Analysis of a Haplotype

ARE MTDNA MUTATIONS RANDOM OR CHRONOLOGICAL?

ANALYSIS OF THE HVR MUTATIONS IN A HAPLOTYPE OF HAPLOGROUP K

Most people in mitochondrial DNA haplogroup K have about four HVR (Hypervariable Region) mutations beyond the six basic mutations which virtually all K's have. Some have only one extra. In the normal order, here is a haplotype - unusual enough that there are only three examples in the FamilyTreeDNA database - which has 11 extra mutations, for a total of 17 differences from the Cambridge Reference Sequence (CRS). I picked this particular haplotype to study not only because of its length, but also because it includes very common and very rare mutations and is in a large haplotype cluster which does not yet have a subclade designation.

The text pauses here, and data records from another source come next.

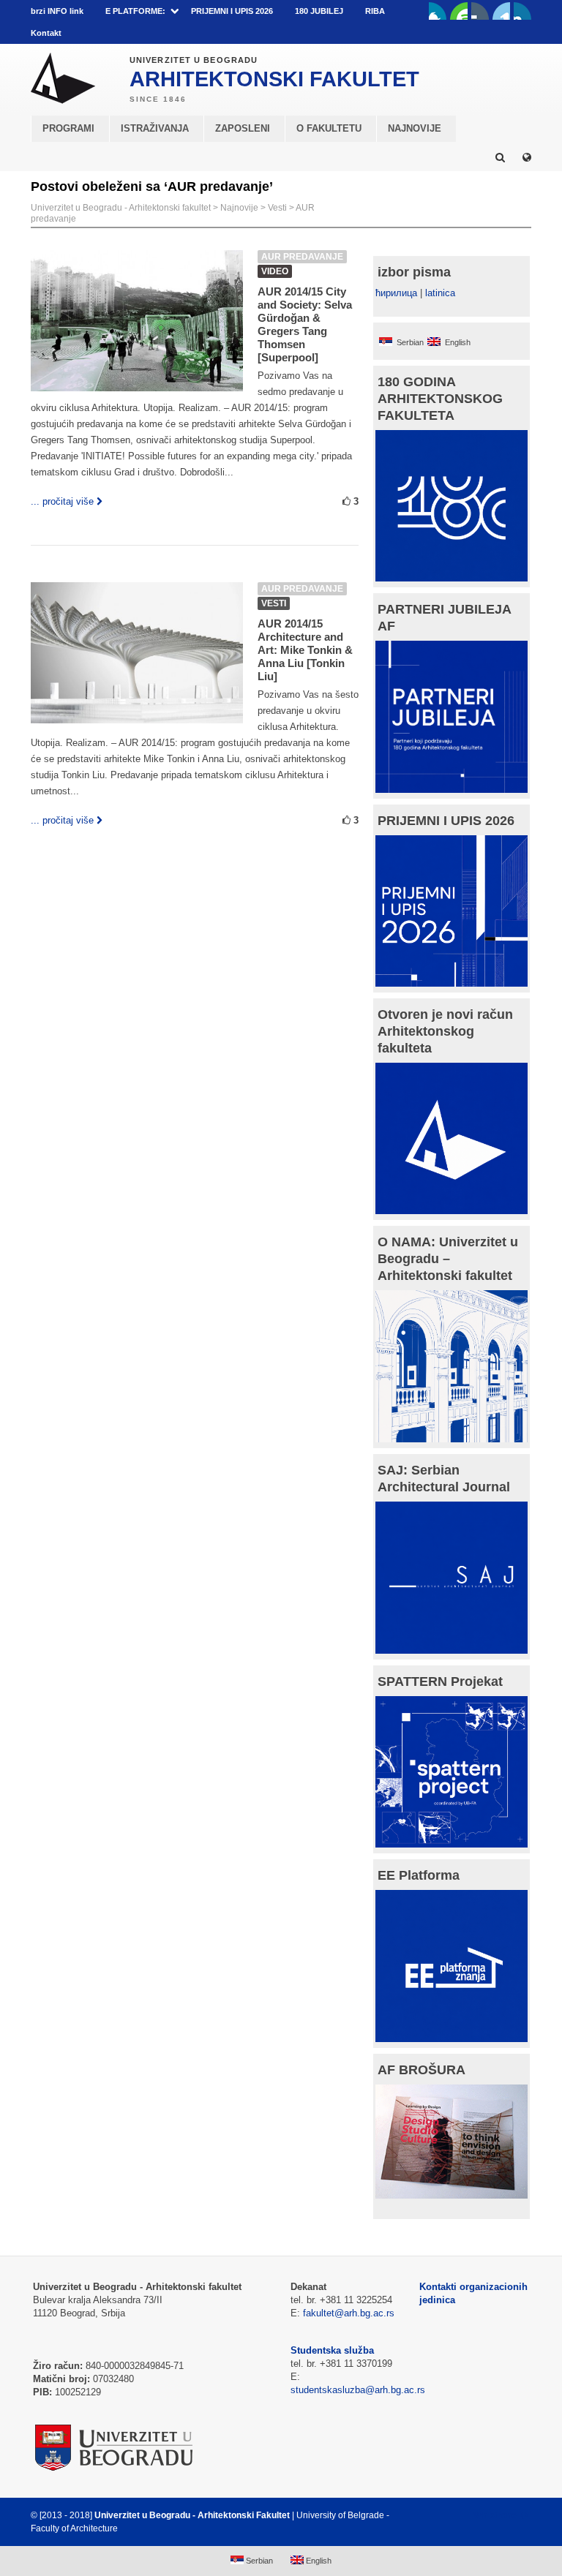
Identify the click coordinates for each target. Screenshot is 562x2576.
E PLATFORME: (135, 11)
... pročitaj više (62, 501)
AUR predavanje (302, 257)
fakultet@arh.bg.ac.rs (348, 2313)
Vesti (277, 208)
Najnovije (239, 208)
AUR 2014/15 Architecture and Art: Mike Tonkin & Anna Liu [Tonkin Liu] (305, 649)
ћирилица (396, 292)
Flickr (480, 11)
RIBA (375, 11)
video (274, 271)
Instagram (522, 11)
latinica (440, 292)
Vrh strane (495, 2515)
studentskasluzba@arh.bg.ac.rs (358, 2389)
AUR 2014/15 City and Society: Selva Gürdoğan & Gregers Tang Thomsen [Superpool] (305, 324)
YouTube (459, 11)
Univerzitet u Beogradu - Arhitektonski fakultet (121, 208)
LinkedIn (501, 11)
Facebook (437, 11)
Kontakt (46, 33)
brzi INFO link (57, 11)
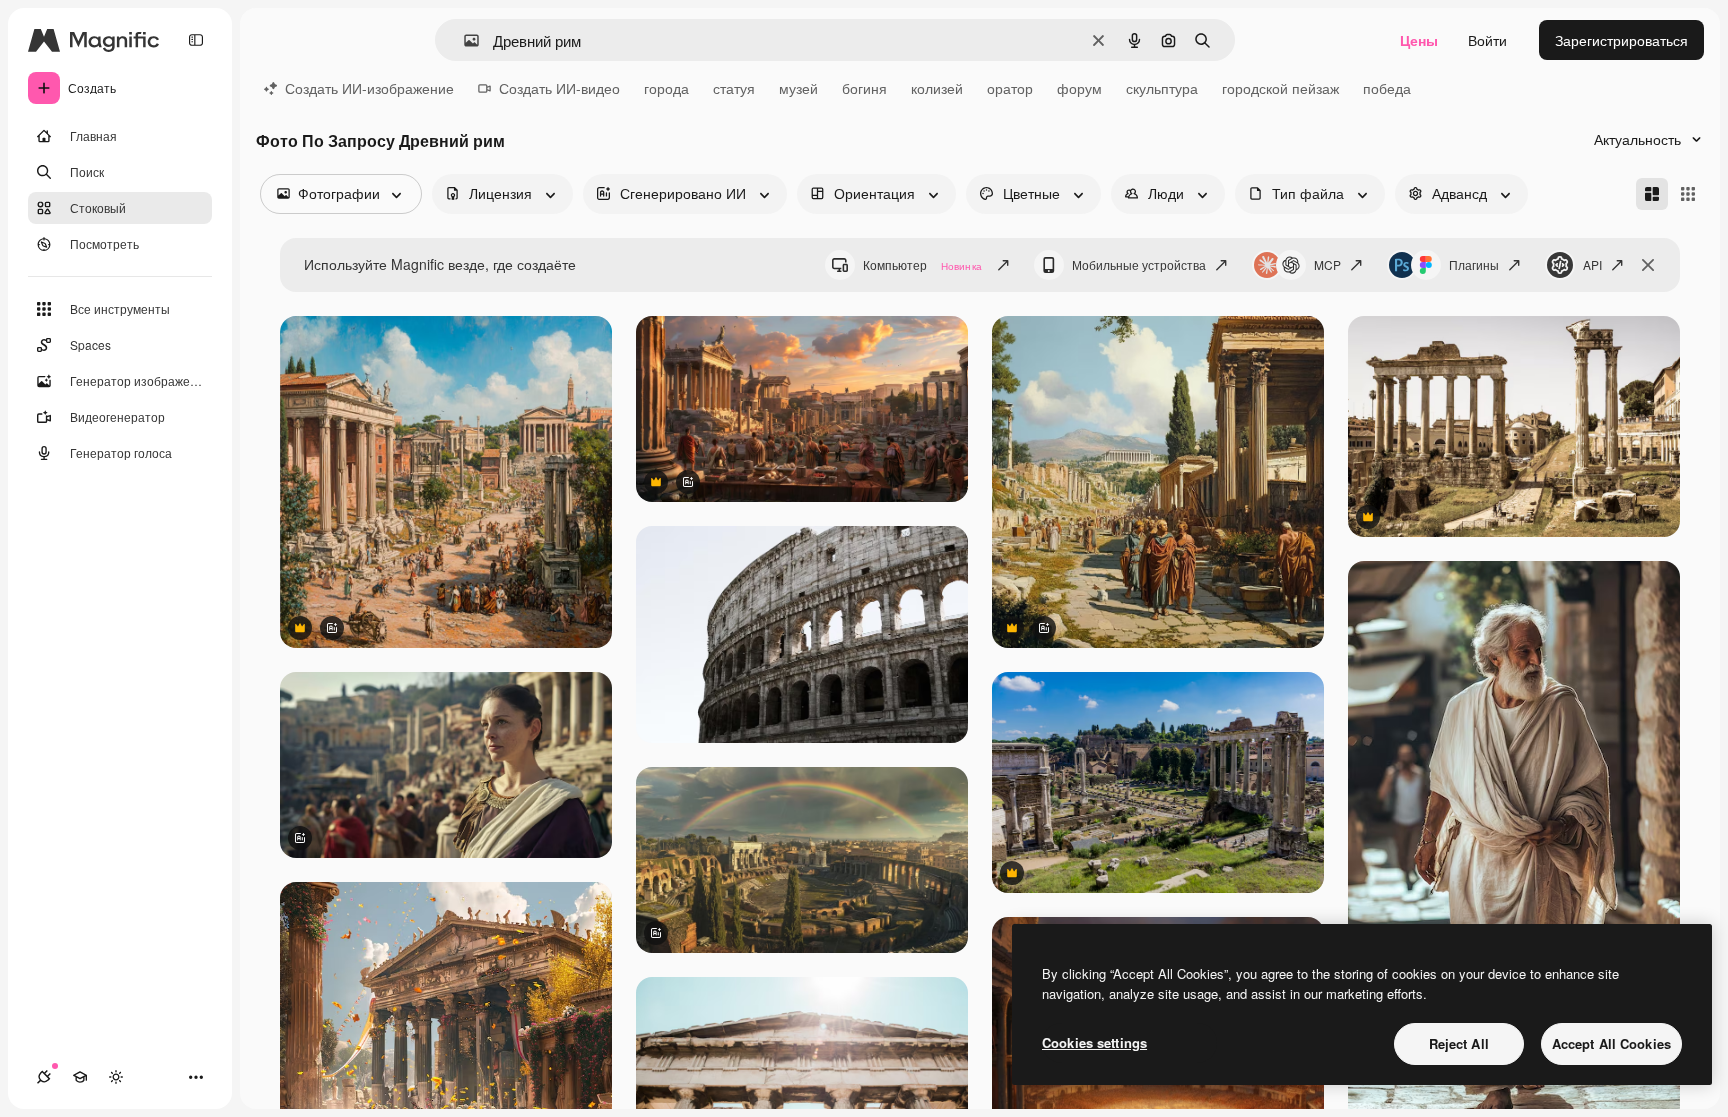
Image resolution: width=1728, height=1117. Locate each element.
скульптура (1162, 88)
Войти (1487, 40)
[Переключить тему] (116, 1077)
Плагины (1474, 264)
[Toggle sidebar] (196, 40)
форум (1079, 88)
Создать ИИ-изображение (369, 88)
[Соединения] (44, 1077)
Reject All (1459, 1043)
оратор (1010, 88)
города (666, 88)
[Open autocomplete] (463, 40)
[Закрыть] (1648, 265)
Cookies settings (1094, 1042)
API (1592, 264)
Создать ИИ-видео (559, 88)
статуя (734, 88)
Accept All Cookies (1611, 1043)
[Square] (1688, 194)
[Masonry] (1652, 194)
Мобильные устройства (1139, 264)
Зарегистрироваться (1621, 40)
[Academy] (80, 1077)
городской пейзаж (1280, 88)
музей (798, 88)
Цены (1419, 40)
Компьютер (922, 264)
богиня (864, 88)
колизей (937, 88)
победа (1387, 88)
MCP (1327, 264)
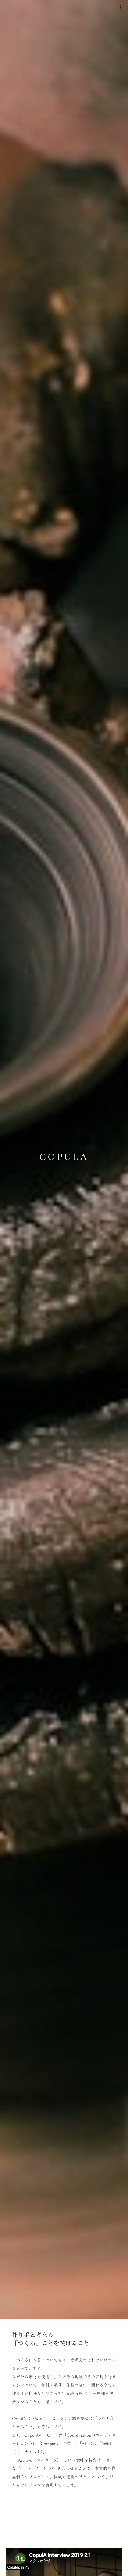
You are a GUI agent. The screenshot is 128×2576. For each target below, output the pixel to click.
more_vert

HVR1: 16048A, 16051G, 16093C, 16224C, 16291T, 16311C, 16519C

HVR2: 73G, 195C, 230T, 263G, 315.1C, 497T, 524.1C, 524.2A, 524.3C, 524.4A

Are these just random numbers which happened at random times? Or is there a way to estimate the order in which they appeared since "mitochondrial Eve"? Are all mutations created equal? Or are some more important than others? Let me list them in what I think is the proper chronological order:

263G, 315.1C, 73G, 16519C, 16311C, 16224C, 497T, 195C, 16048A, 524.1C, 524.2A, 16291T, 16093C, 524.3C, 524.4A, 16051G, 230T

[Since this document was written, a person has shown up with a haplotype as above, but with two additional mutations 524.5C and 524.6A for a total of 19 mutations or 13 beyond K’s basic six. The chart mentioned below has been updated to reflect this new addition.]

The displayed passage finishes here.